*YOUR GOAL:*
Nothing should be dropped or changed: copy every line of the listing.

*STORED DATA:*
┌──

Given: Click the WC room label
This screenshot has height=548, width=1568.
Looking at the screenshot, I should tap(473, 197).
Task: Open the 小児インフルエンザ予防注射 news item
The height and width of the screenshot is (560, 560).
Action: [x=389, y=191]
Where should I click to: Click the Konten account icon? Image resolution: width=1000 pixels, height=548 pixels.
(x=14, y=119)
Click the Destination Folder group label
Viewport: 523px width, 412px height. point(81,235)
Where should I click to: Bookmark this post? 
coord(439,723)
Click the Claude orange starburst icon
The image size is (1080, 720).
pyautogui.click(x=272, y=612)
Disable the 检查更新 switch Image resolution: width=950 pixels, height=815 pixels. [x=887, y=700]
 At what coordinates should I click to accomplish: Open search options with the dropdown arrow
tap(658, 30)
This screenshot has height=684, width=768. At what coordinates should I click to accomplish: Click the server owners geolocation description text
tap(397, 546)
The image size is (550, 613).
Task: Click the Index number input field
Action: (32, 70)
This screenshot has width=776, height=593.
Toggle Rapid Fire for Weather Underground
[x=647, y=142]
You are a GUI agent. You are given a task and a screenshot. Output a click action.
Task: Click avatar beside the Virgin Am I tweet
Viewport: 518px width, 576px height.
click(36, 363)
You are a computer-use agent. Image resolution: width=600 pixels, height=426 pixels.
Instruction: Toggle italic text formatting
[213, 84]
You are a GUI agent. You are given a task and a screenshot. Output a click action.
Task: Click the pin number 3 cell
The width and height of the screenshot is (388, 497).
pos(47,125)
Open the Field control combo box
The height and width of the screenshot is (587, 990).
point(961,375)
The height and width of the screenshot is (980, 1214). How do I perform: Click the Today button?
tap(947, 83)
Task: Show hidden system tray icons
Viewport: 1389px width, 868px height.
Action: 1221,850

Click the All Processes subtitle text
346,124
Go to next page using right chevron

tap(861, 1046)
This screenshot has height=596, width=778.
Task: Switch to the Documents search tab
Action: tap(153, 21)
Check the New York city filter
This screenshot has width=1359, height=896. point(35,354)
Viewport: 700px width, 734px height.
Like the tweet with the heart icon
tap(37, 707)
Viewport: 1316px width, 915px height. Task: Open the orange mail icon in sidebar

└──

*EXERCISE OUTPUT:*
Given: Click the WC room label
This screenshot has height=548, width=1568.
Looking at the screenshot, I should tap(473, 197).
Task: Open the 小児インフルエンザ予防注射 news item
The height and width of the screenshot is (560, 560).
Action: [x=389, y=191]
Where should I click to: Click the Konten account icon? Image resolution: width=1000 pixels, height=548 pixels.
(x=14, y=119)
Click the Destination Folder group label
Viewport: 523px width, 412px height. point(81,235)
Where should I click to: Bookmark this post? 
coord(439,723)
Click the Claude orange starburst icon
The image size is (1080, 720).
pyautogui.click(x=272, y=612)
Disable the 检查更新 switch Image resolution: width=950 pixels, height=815 pixels. [x=887, y=700]
 At what coordinates should I click to accomplish: Open search options with the dropdown arrow
tap(658, 30)
This screenshot has height=684, width=768. At what coordinates should I click to accomplish: Click the server owners geolocation description text
tap(397, 546)
The image size is (550, 613).
Task: Click the Index number input field
Action: (32, 70)
This screenshot has width=776, height=593.
Toggle Rapid Fire for Weather Underground
[x=647, y=142]
You are a GUI agent. You are given a task and a screenshot. Output a click action.
Task: Click avatar beside the Virgin Am I tweet
Viewport: 518px width, 576px height.
click(36, 363)
You are a computer-use agent. Image resolution: width=600 pixels, height=426 pixels.
Instruction: Toggle italic text formatting
[213, 84]
You are a GUI agent. You are given a task and a screenshot. Output a click action.
Task: Click the pin number 3 cell
The width and height of the screenshot is (388, 497).
pos(47,125)
Open the Field control combo box
The height and width of the screenshot is (587, 990).
point(961,375)
The height and width of the screenshot is (980, 1214). How do I perform: Click the Today button?
tap(947, 83)
Task: Show hidden system tray icons
Viewport: 1389px width, 868px height.
Action: 1221,850

Click the All Processes subtitle text
346,124
Go to next page using right chevron

tap(861, 1046)
This screenshot has height=596, width=778.
Task: Switch to the Documents search tab
Action: tap(153, 21)
Check the New York city filter
This screenshot has width=1359, height=896. point(35,354)
Viewport: 700px width, 734px height.
Like the tweet with the heart icon
tap(37, 707)
Viewport: 1316px width, 915px height. Task: Open the orange mail icon in sidebar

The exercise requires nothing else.